Outro personagem polêmico sobre o qual você fez um documentário foi Marighella. Qual sua visão sobre ele?

Nunca fui marighellista, mas eu queria conhecer o personagem. Um dia, estou em casa e me telefona a Clara Sharp: “Estou querendo fazer um filme sobre Marighella, falei com o Kotscho e ele me disse que o único que poderia fazer esse filme é você. Aceita?”. Eu faço filmes para aprender, não faço filmes para ensinar, eu quero conhecer. Esse filme foi a chance que eu tive de conhecer o Marighella, aprendi quem ele era. Aprendi um bon vivant, um poeta, aprendi outro cara de quem eu já não tinha medo. Passei a admirar o Marighella pelo filme que fiz por conta dos depoimentos das pessoas que conviveram com ele. Para mim foi um grande aprendizado.

 

Você colocou boa parte da sua obra no YouTube, ou seja, numa plataforma de vídeos onde se pode assistir gratuitamente. Por quê?

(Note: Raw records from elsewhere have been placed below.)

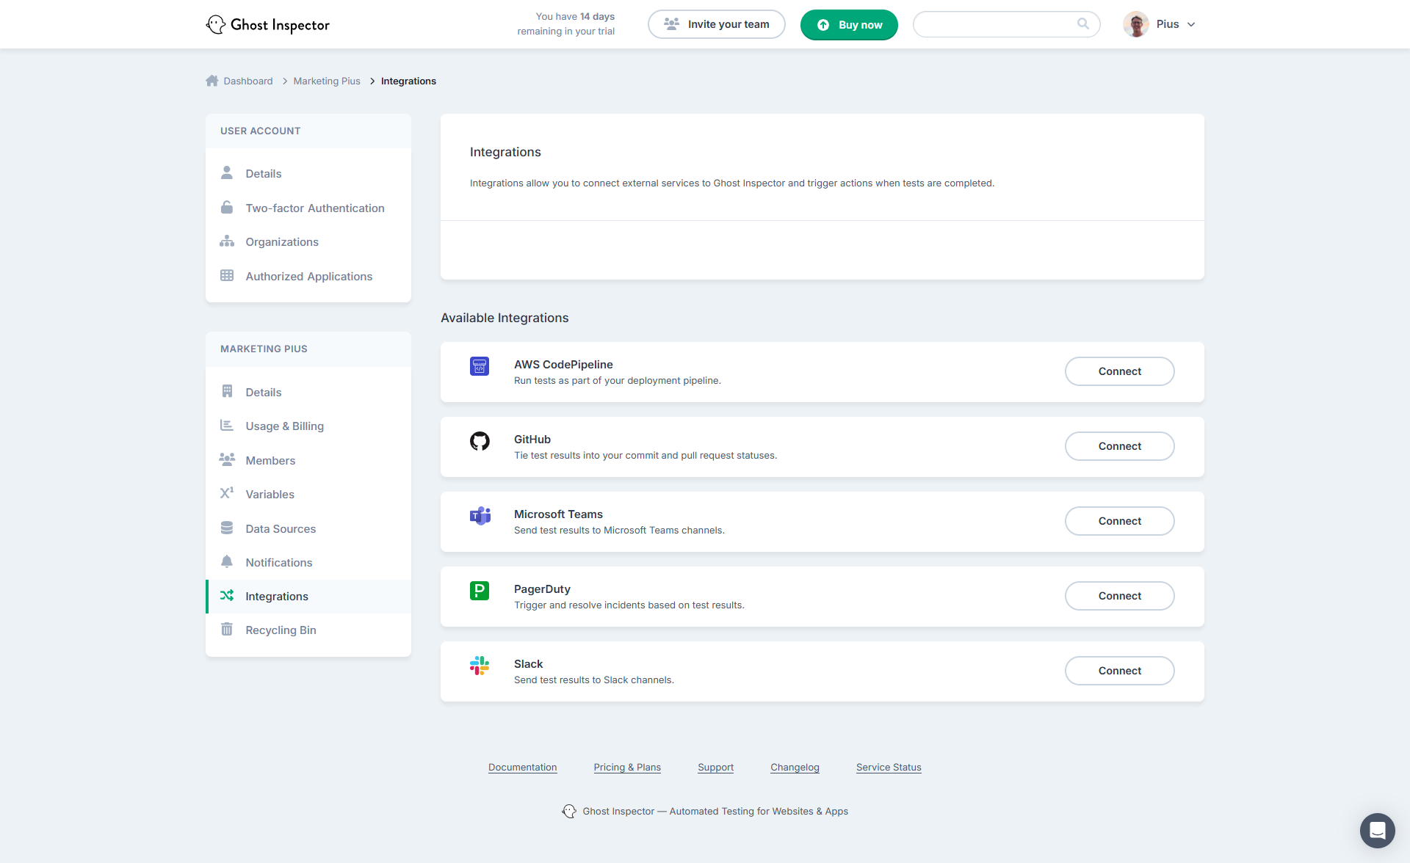Image resolution: width=1410 pixels, height=863 pixels.
Task: Go to Usage & Billing settings
Action: pyautogui.click(x=284, y=426)
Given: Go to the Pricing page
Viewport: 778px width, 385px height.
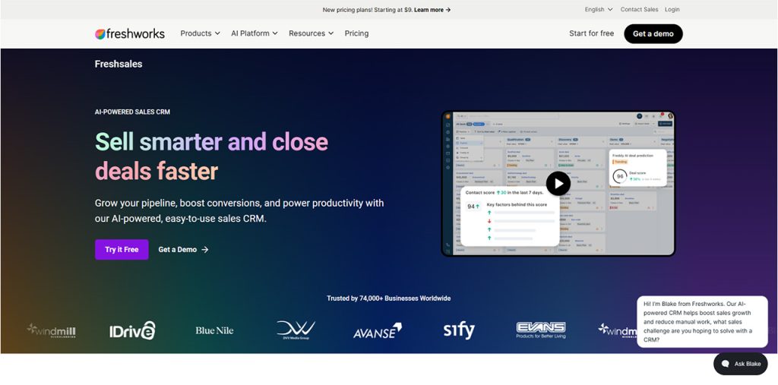Looking at the screenshot, I should 357,33.
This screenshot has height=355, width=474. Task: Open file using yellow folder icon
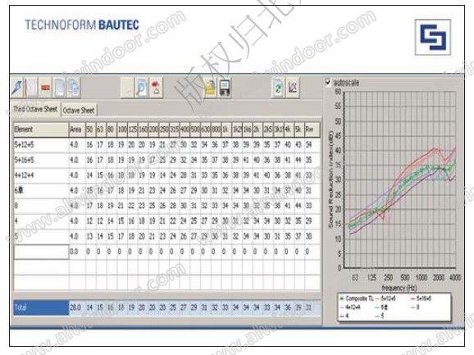pos(211,88)
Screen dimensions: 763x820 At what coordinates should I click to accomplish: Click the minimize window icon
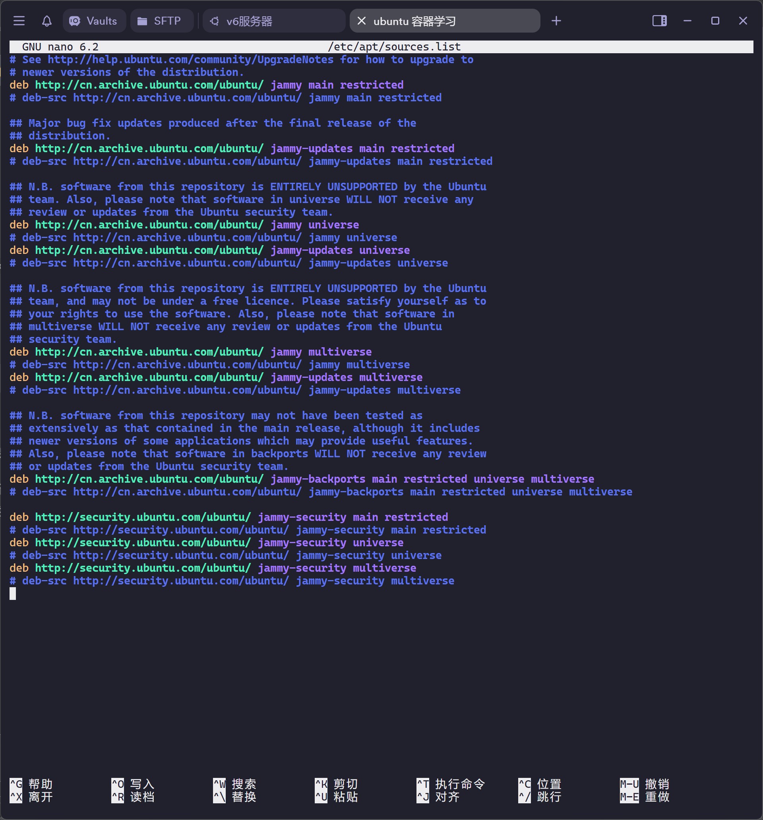[x=687, y=20]
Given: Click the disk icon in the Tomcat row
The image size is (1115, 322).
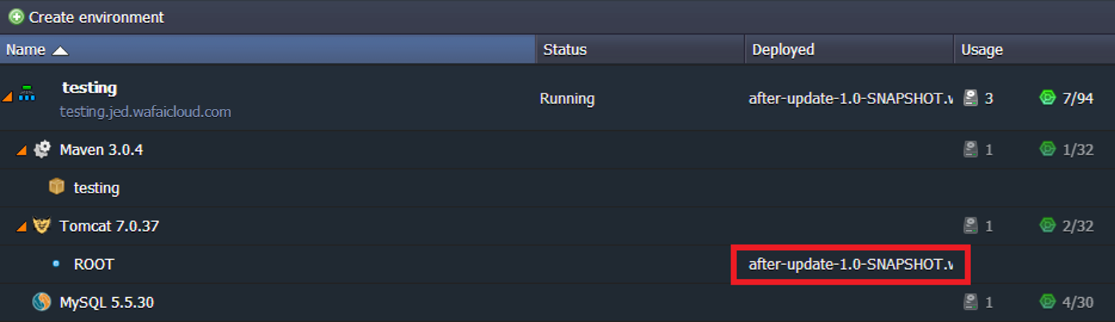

Coloquei porque já ganhei dinheiro com cinema e acho que o filme só existe pelo olhar do espectador. Comecei a entender que meus filmes eram muito mais vistos e tinham atualidade graças aos piratas, que reproduziam e vendiam meus filmes na porta do Frei Caneca, na porta dos cinemas, mais do que nas locadoras, que já estavam em extinção. E como quero continuar sendo visto e conhecido como cineasta, disponibilizei [os filmes] no YouTube. Lá, eles continuam tendo vida. Não ficam guardados aqui em casa. E não tem mais cinema para passar, estamos todos trancados na pandemia. Ou eu os coloco para viralizar ou vou ser mais um autor desconhecido. Então eu os disponibilizo na internet e funciona perfeitamente bem.